• _Text_:
Re: Eliminate redundant tuple visibility check in vacuum - Mailing list pgsql-hackers

From Robert Haas
Subject Re: Eliminate redundant tuple visibility check in vacuum
Date
Msg-id CA+TgmoZ8E7DXzAZkV=RF9tfJkQFH=a3KkjQhYNY9W26Jh7AN+w@mail.gmail.com
Whole thread Raw
In response to Re: Eliminate redundant tuple visibility check in vacuum  (Melanie Plageman <melanieplageman@gmail.com>)
Responses Re: Eliminate redundant tuple visibility check in vacuum
List pgsql-hackers
On Wed, Sep 6, 2023 at 5:21 PM Melanie Plageman
<melanieplageman@gmail.com> wrote:
> Yeah, I think this is a fair concern. I have addressed it in the
> attached patches.
>
> I thought a lot about whether or not adding a PruneResult which
> contains only the output parameters and result of heap_page_prune() is
> annoying since we have so many other *Prune* data structures. I
> decided it's not annoying. In some cases, four outputs don't merit a
> new structure. In this case, I think it declutters the code a bit --
> independent of any other patches I may be writing :)

I took a look at 0001 and I think that it's incorrect. In the existing
code, *off_loc gets updated before each call to
heap_prune_satisfies_vacuum(). This means that if an error occurs in
heap_prune_satisfies_vacuum(), *off_loc will as of that moment contain
the relevant offset number. In your version, the relevant offset
number will only be stored in some local structure to which the caller
doesn't yet have access. The difference is meaningful. lazy_scan_prune
passes off_loc as vacrel->offnum, which means that if an error
happens, vacrel->offnum will have the right value, and so when the
error context callback installed by heap_vacuum_rel() fires, namely
vacuum_error_callback(), it can look at vacrel->offnum and know where
the error happened. With your patch, I think that would no longer
work.

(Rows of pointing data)
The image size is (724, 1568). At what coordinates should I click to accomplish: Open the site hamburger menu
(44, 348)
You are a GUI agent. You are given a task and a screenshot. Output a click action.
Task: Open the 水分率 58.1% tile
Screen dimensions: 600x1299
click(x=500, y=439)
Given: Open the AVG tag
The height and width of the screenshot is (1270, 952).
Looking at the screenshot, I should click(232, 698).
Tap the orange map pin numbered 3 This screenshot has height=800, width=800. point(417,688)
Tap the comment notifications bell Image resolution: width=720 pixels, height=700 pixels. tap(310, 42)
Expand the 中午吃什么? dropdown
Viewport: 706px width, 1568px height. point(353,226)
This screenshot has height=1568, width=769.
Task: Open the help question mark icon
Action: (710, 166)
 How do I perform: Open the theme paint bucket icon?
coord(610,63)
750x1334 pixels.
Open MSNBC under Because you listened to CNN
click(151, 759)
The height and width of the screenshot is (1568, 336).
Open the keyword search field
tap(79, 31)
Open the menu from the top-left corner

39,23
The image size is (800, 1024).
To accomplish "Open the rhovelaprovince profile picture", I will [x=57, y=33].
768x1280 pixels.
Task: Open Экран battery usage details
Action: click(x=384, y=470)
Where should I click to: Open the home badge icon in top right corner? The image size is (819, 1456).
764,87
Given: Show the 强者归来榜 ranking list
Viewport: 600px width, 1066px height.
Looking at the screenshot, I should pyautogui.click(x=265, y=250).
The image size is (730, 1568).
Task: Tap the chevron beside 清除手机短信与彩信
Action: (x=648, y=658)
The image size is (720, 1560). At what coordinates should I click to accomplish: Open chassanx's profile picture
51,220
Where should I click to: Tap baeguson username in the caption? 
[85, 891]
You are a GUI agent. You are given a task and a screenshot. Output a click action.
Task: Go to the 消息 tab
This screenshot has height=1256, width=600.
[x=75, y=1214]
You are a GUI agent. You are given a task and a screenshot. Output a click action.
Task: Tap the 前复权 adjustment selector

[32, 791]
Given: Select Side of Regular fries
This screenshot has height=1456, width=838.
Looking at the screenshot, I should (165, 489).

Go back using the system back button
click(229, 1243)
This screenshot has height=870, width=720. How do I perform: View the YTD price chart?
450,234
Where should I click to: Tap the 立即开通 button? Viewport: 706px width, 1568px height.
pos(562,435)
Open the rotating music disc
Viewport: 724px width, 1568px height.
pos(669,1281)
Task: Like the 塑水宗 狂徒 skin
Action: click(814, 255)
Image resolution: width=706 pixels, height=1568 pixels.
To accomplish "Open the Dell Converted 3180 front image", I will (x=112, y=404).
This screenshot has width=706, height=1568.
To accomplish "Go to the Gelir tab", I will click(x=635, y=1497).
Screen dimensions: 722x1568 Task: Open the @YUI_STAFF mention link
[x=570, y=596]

• _Set task_: Resume the mailing-list post about the redundant tuple visibility check in vacuum, picking up right after its last sentence.

• _Expected answer_:
I haven't run the regression suite with 0001 applied. I'm guessing
that you did, and that they passed, which if true means that we don't
have a test for this, which is a shame, although writing such a test
might be a bit tricky. If there is a test case for this and you didn't
run it, woops. This is also why I think it's *extremely* important for
the header comment of a function that takes pointer parameters to
document the semantics of those pointers. Normally they are in
parameters or out parameters or in-out parameters, but here it's
something even more complicated. The existing header comment says
"off_loc is the offset location required by the caller to use in error
callback," which I didn't really understand until I actually looked at
what the code is doing, so I consider that somebody could've done a
better job writing this comment, but in theory you could've also
noticed that, at least AFAICS, there's no way for the function to
return with *off_loc set to anything other than InvalidOffsetNumber.
That means that the statements which set *off_loc to other values must
have some other purpose.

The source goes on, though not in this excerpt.